Briseurs de grève au Journal de Québec
La Cour d'appel tranchera le litige
Accédant à la demande de la partie syndicale, le juge Paul Vézina a statué, jeudi, au palais de justice de Québec, que «les questions en jeu sont importantes, complexes et nouvelles». Et que ces questions revêtent «un intérêt suffisant» pour être déférées à une formation de trois juges, ce qui pourrait toutefois prendre plusieurs mois, voire un an.
La Cour d'appel passera donc au peigne fin le jugement prononcé en septembre dernier par la Cour supérieure, qui infirmait une décision de la Commission des relations du travail (CRT) voulant que Le Journal de Québec ait illégalement employé des scabs durant le lock-out décrété par l'employeur.
Le juge Marc Saint-Pierre avait conclu que les journalistes et photographes de remplacement visés ne pouvaient être considérés comme des briseurs de grève, n'ayant pas travaillé à l'intérieur des locaux du Journal. Soit «dans l'établissement» physique du quotidien, au sens du Code du travail.
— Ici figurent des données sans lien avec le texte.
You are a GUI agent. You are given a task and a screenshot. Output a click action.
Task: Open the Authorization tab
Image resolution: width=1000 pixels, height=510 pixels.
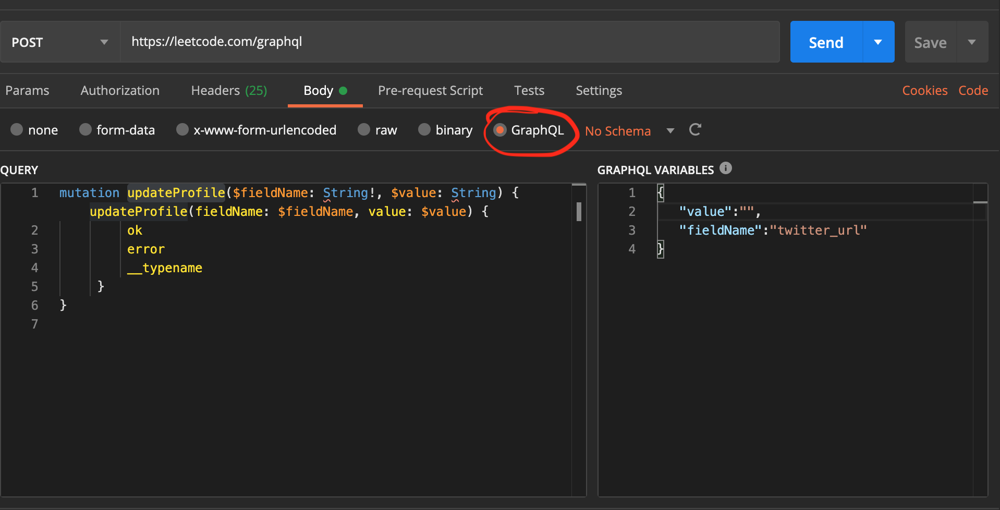point(120,90)
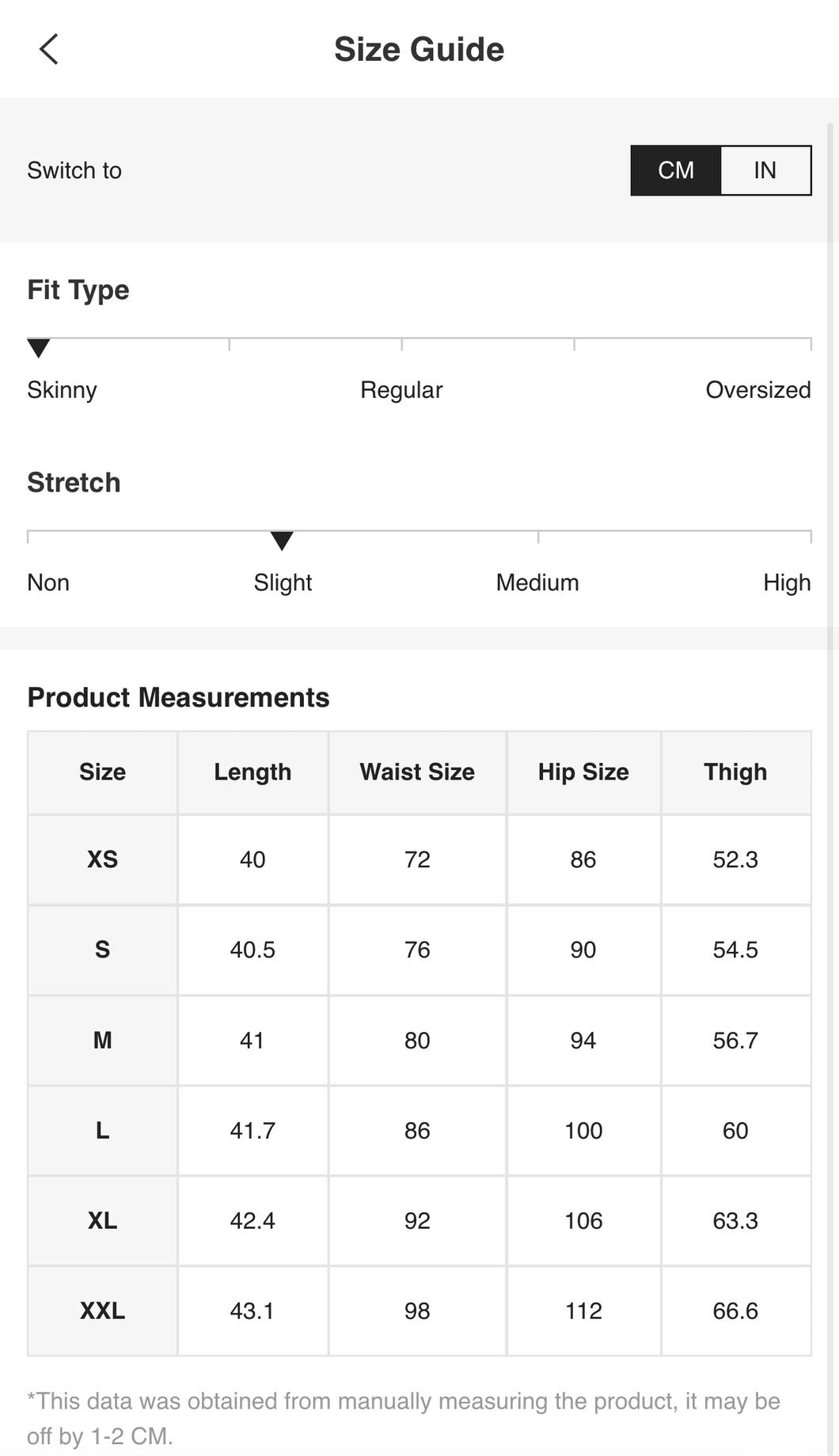Image resolution: width=839 pixels, height=1456 pixels.
Task: Click the M size row label
Action: coord(103,1040)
Selon lui, la décision rendue en décembre 2008 par la commissaire Myriam Bédard s'écartait du texte de loi, puisqu'elle tenait compte de l'utilisation pendant le conflit des nouvelles technologies électroniques de communication (courriels). Un argument repris par les avocats des intimés qui ont plaidé qu'il ne fallait pas se servir des tribunaux pour obtenir des amendements législatifs du gouvernement.
Un précédent
Le juge Vézina a observé que les avis émis par la CRT et la Cour supérieure étaient «tous deux motivés de façon convaincante, malgré leurs dispositifs opposés». Il a aussi noté que la Cour d'appel ne s'est jamais penchée sur la question au coeur d'un pareil litige, soit la notion d'«établissement» telle qu'édictée par le législateur provincial dans le Code du travail, en 1977.
Le procureur du syndicat des employés du Journal de Québec (SCFP) a rappelé qu'«on vit en 2009» et qu'il serait regrettable que le Code du travail traite différemment les salariés en fonction de la technologie en place chez leur employeur. «Nous croyons qu'il est inconcevable de se limiter à la brique et à la pierre d'un lieu de travail», a mentionné Me Yves Morin.